How can I pass a string and convert it to a list of words in sml?
For example: "one two three"
to ["one", "two", "three"]
How can I pass a string and convert it to a list of words in sml?
For example: "one two three"
to ["one", "two", "three"]
You can (and probably should) use String.tokens
:
- String.tokens Char.isSpace "one two three";
> val it = ["one", "two", "three"] : string list
There is also String.fields
. They differ in how they treat consecutive/superfluous separators:
- String.tokens Char.isSpace " one two three ";
> val it = ["one", "two", "three"] : string list
- String.fields Char.isSpace " one two three ";
> val it = ["", "", "one", "", "two", "", "three", "", ""] : string list
If your string has multiple potential separators and you're just interested in the words:
fun isWordSep c = Char.isSpace c orelse
( Char.isPunct c andalso c <> #"-" andalso c <> #"'" )
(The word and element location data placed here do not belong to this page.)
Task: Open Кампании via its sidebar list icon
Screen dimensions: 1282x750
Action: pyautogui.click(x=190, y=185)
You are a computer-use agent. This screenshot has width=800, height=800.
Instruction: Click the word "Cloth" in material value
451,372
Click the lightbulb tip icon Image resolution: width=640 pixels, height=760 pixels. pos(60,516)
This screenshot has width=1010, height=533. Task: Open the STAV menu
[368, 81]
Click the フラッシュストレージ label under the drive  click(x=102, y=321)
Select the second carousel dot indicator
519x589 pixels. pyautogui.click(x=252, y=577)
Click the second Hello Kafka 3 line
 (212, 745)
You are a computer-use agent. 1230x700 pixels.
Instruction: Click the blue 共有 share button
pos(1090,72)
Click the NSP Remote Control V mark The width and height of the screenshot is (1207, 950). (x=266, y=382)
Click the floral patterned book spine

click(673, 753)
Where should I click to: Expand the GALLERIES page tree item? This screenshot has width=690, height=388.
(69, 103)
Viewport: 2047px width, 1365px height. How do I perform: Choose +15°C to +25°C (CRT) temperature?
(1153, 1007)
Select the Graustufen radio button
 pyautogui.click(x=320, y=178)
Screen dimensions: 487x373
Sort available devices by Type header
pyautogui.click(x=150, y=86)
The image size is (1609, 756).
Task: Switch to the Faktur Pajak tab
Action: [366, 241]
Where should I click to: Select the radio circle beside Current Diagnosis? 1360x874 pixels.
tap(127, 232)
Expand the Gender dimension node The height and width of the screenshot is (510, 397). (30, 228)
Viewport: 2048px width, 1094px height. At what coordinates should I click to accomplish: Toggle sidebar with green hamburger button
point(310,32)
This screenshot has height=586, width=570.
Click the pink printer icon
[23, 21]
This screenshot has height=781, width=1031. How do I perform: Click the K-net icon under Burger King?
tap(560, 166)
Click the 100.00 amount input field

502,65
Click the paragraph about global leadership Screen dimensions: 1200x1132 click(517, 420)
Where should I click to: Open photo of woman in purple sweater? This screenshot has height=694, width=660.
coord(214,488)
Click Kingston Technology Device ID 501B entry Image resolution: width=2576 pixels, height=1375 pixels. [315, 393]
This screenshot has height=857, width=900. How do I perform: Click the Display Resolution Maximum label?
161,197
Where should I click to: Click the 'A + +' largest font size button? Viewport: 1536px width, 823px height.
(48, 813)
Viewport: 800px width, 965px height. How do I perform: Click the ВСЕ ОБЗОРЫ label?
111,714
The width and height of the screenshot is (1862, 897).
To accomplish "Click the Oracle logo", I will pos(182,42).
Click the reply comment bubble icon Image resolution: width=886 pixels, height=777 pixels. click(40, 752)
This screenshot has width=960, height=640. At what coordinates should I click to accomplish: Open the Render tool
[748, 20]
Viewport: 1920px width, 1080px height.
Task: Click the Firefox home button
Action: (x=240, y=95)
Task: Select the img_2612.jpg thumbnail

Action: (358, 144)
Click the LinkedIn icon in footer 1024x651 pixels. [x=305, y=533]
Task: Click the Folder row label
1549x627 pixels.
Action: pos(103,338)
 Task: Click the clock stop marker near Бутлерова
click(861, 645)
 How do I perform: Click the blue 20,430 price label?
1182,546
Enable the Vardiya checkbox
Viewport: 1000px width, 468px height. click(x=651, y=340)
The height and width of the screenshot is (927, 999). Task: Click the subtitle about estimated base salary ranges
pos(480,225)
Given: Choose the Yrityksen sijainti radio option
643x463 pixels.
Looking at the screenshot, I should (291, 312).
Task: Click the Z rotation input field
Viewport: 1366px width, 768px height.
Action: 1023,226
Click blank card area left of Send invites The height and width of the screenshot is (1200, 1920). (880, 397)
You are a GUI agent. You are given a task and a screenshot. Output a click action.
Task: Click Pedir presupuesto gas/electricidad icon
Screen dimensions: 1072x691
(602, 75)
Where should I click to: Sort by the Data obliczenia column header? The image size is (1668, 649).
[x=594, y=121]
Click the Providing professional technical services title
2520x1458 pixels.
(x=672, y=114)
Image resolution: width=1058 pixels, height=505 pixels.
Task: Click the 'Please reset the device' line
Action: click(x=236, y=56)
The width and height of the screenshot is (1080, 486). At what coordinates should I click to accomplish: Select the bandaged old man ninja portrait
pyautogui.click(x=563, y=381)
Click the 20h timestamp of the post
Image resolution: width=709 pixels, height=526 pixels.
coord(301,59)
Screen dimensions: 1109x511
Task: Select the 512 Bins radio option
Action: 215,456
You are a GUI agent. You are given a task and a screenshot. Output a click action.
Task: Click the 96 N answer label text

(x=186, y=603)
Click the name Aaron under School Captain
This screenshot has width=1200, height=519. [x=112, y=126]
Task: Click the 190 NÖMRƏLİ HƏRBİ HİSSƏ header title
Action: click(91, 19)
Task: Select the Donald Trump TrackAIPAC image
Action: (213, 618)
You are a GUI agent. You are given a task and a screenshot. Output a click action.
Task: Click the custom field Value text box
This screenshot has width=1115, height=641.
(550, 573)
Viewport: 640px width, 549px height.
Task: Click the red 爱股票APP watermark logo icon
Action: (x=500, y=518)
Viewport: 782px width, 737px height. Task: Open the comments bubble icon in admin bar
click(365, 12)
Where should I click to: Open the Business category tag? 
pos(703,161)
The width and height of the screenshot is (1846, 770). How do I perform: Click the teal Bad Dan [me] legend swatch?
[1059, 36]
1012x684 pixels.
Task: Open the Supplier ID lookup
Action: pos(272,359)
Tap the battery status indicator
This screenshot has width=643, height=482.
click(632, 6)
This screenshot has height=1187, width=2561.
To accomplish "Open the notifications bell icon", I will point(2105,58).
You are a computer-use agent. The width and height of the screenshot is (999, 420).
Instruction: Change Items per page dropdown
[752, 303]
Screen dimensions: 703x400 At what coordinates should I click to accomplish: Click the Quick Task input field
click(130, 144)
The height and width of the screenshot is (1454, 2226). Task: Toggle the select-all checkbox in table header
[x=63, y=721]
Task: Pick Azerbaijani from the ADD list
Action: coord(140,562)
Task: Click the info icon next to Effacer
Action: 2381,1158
val words = String.tokens isWordSep
This works for one definition of what a word is:
- words "I'm jolly-good. Are you?";
> val it = ["I'm", "jolly-good", "Are", "you"] : string list
Not all natural language will abide by this definition, e.g. e.g. being an acronym rather than two words, e and g. For any accuracy you're headed into Natural Language Processing land.